Channelled by writing

I am told that as a learned man, writing is a habit like a walk after dinner. To keep your brain fit and efficient, against the Alzheimer’s or the superficiality in this pop culture. Thinking takes place just as a albatross gliding over the roof, or a lightning flashing in a corner of the sky.  Never last long or make a difference to the thinker’s life, in most cases. But once the thinker is writing, ideas are flowing through a channel. Or at least, start to flow as a continuum of fluid.

A question occurs to me, at this moment. In what kind of channel should I choose ? Surely one can write down opinions in the most convenient way, in his mother tongue. Since human languages can be so different that an idea feels ugly or awkward or even distorted when delivered in a different language. Perhaps this correlation is the origin of ‘culture shock’. But is there any trouble? Cannot I interpret the ideas from Confucius in a plain, daily-used English to a bank clerk at NDFCU? I am sure I can do this because I am so familiar with the classics of Confucius and his pupils and I am also trained well in English. Maybe the difficulty comes from my understanding into ancient Chinese words in that arcane lines.  But there is surely no barrier between modern Chinese and English once the juicy idea is harvested in the basket of modern mandarin.

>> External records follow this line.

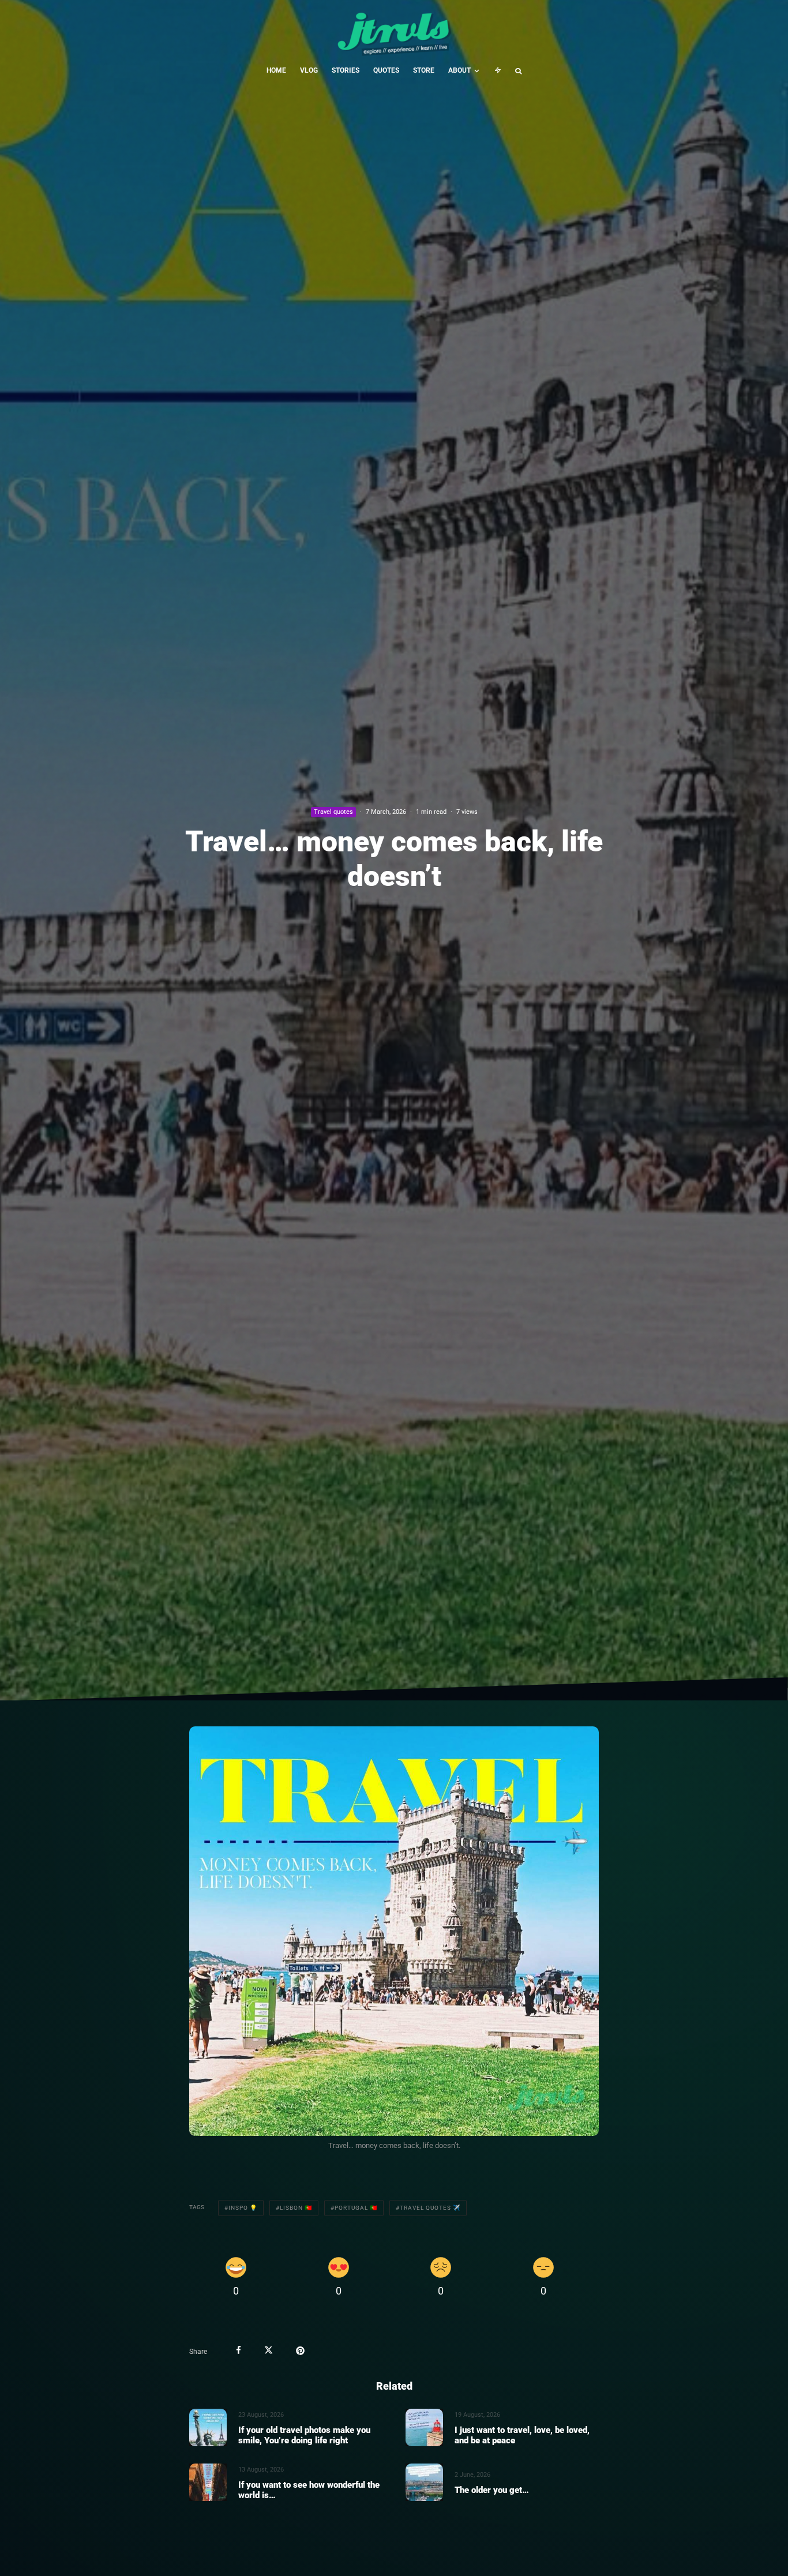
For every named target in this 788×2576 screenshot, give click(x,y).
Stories (345, 70)
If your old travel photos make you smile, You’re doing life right (304, 2434)
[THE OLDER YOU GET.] (424, 2482)
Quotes (386, 70)
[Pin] (300, 2350)
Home (276, 70)
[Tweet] (268, 2350)
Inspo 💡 (242, 2208)
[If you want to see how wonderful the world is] (208, 2482)
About (459, 70)
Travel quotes (333, 812)
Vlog (309, 70)
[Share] (238, 2350)
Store (423, 70)
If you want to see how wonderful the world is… (309, 2489)
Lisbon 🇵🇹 (296, 2208)
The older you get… (492, 2489)
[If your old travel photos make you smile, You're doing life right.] (208, 2427)
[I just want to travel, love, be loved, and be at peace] (424, 2427)
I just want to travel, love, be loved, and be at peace (522, 2434)
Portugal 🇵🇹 (356, 2208)
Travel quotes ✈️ (430, 2208)
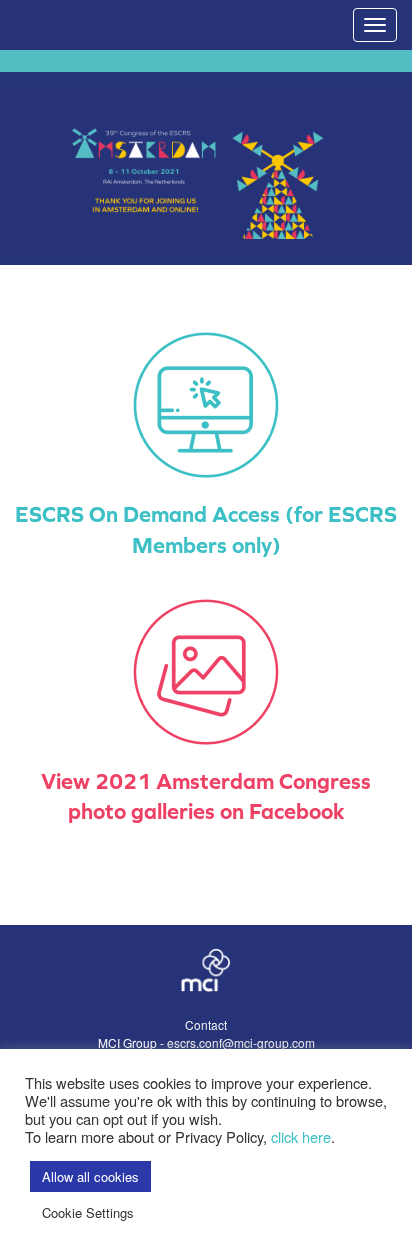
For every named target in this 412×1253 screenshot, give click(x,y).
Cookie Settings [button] (88, 1212)
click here (301, 1136)
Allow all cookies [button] (90, 1176)
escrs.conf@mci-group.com (241, 1042)
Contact (206, 1024)
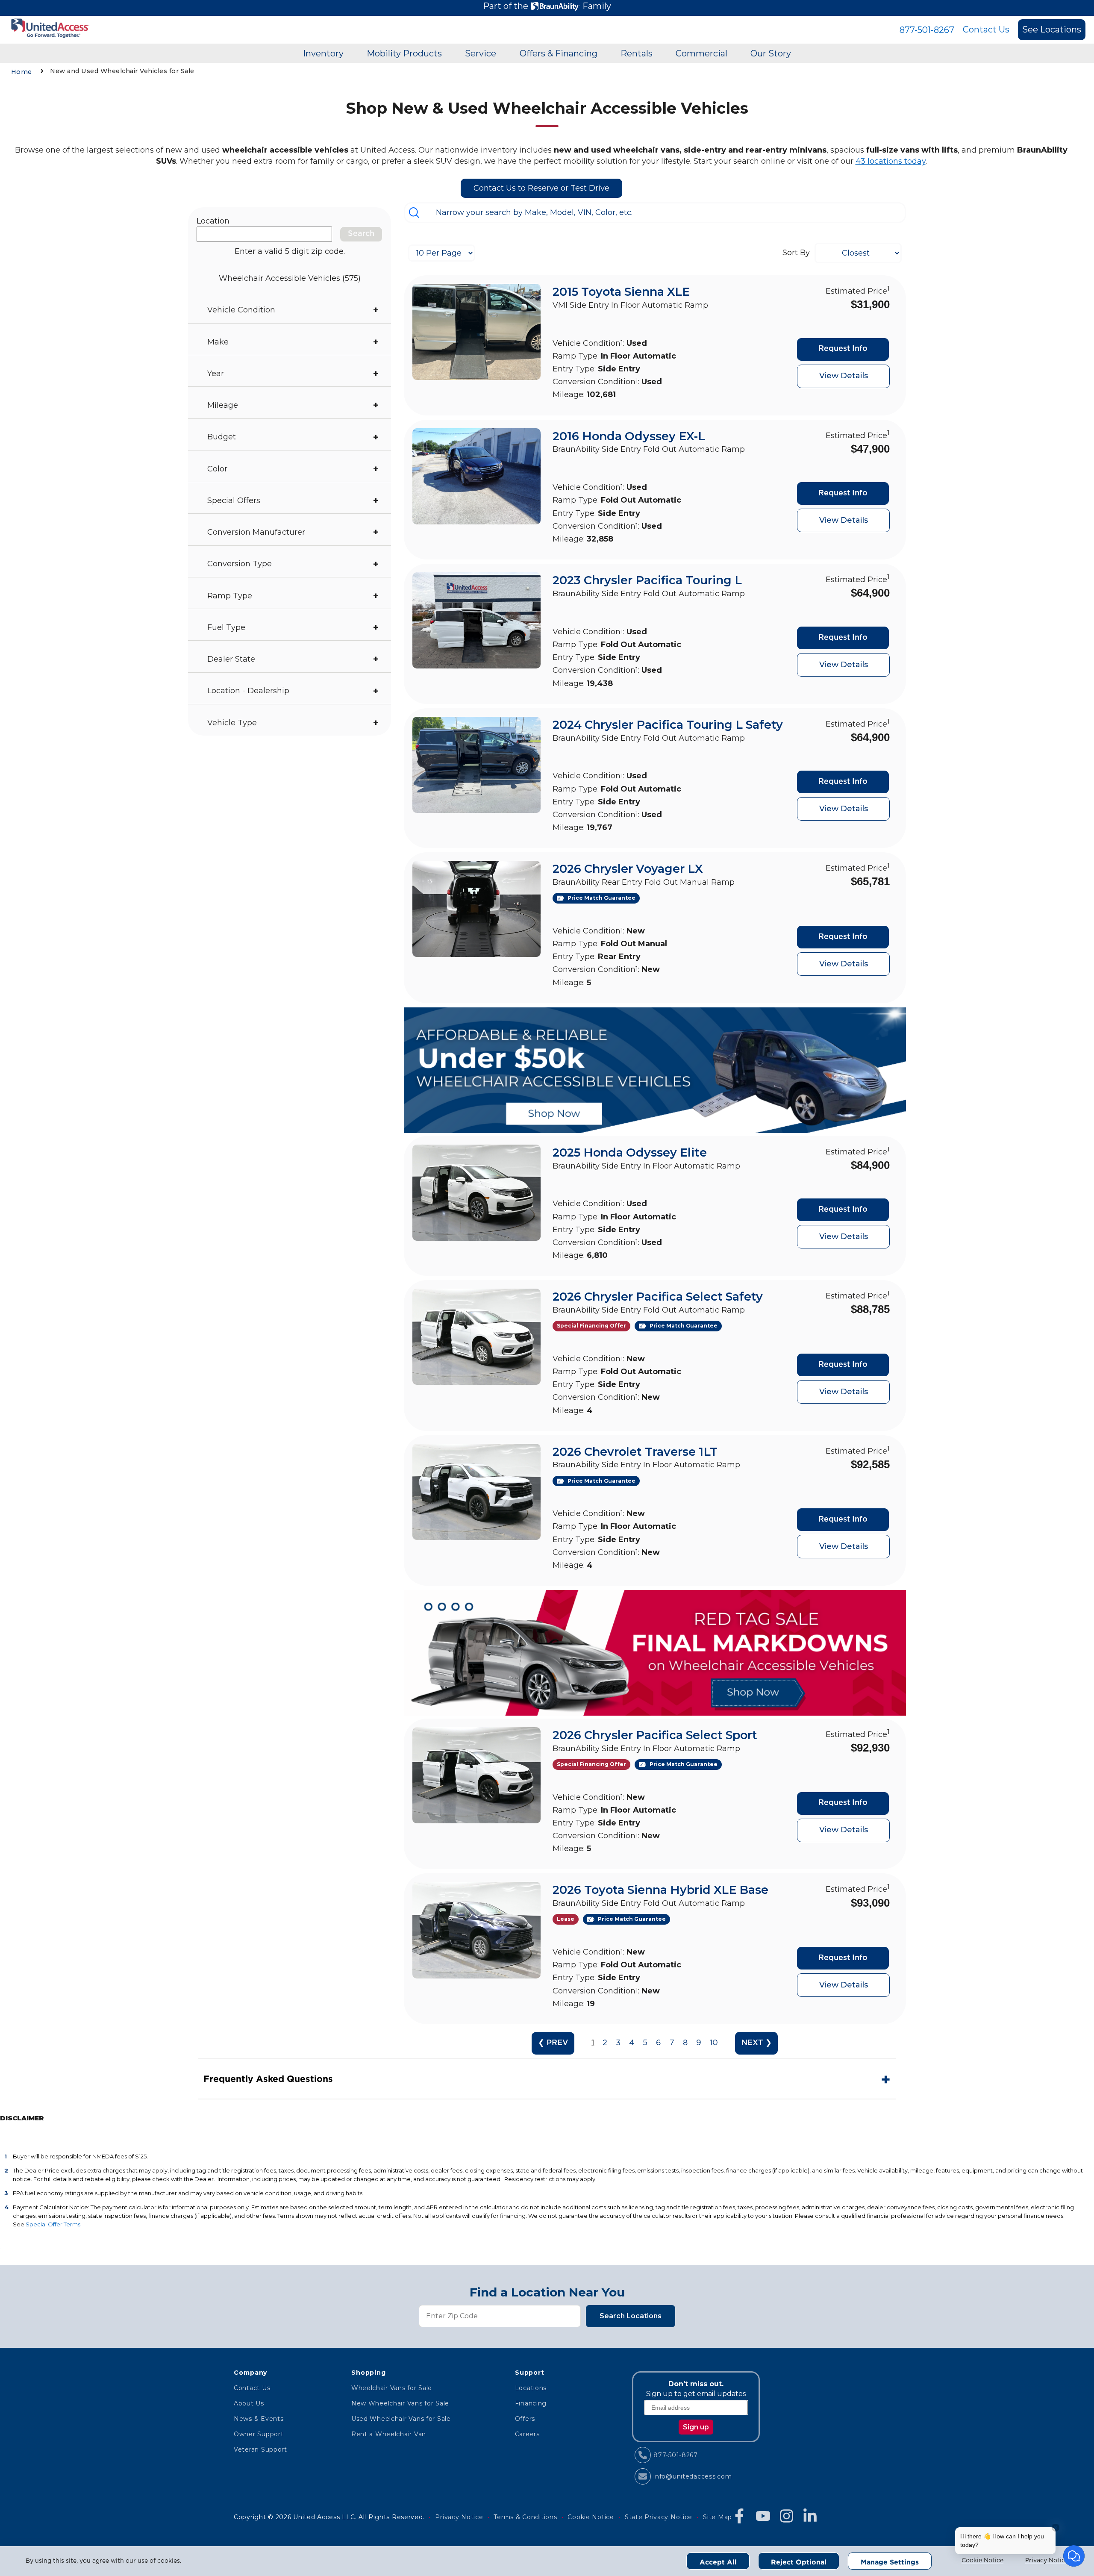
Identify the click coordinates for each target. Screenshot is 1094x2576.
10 (714, 2043)
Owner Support (258, 2434)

So what is the culture shock here anyway? Perhaps the crevice lies between the modern Chinese and traditional Chinese. Or perhaps the meaning of  the lines are totally disfigured in the translated English version. I am not quite sure which is the dominant one. When I read Shakespeare’s works, Allan Poe’s or Pearl Buck’s, the language does not change too much. Shakespeare made some substitution of some verbs and nouns, that is all. The tradition is well preserved. Allan Poe’s magnificent, lavish language shocked me at first. But that is still English, in a way to tell horrible stories in a civilized way. Pearl Buck reads like modern English very much, lacking some buzz words today, though. But Chinese does changed quite a lot. It is still evolving at an astonishing rate today. It is only recent that  I came to know the meaning of Confucius’ lines: ‘Truth does not depart from human nature. If what is regarded as truth departs from human nature, it may not be regarded as truth’ from the translation of Lin Yutang, a great Chinese thinker and excellent English author, as a friend of Pearl Buck. The culture shock, perhaps, does not seem to be important in front of the eternal ‘human nature’. However, disputes and distinctions are still there.

Sometimes I feel like abandoned by two great cultures. Marginally understanding the Chinese classics —- as only several popular quotes from Lao Tzu or Confucius, while still getting handicapped in expressing myself in English —- even a simple thank you email needs a half an hour to polish. When I take a look back at the essays written in my blog before, both in Chinese and English. I feel really flattered by the grades given by teachers at that time or embarrassed by my confidence. The things are written was worth to read but not quite worth to remember. Perhaps it is not the worst. I may not even know to think now. Critical thinking and logical derivations are quite well embraced in western side of globe, but the vivid, picturesque oriental imagination and inspiration is also a great intrigue.

Nowadays, it seems that asking which sort of channel is out of question. English becomes the dominant global technical and business language and even take the lead of the modern pop culture. To be a good English writer is a basis for professional success. Ambition is fulfilled by mastering this language to usher opinions formally and systematically. Aesthetic values may be put aside, since nobody from the other shore of Pacific can write so beautiful English as Lin Yutang.

But I am still trying to find a shelter for my ideas, in this second language. Perhaps in my own style, free from being broken or awkward.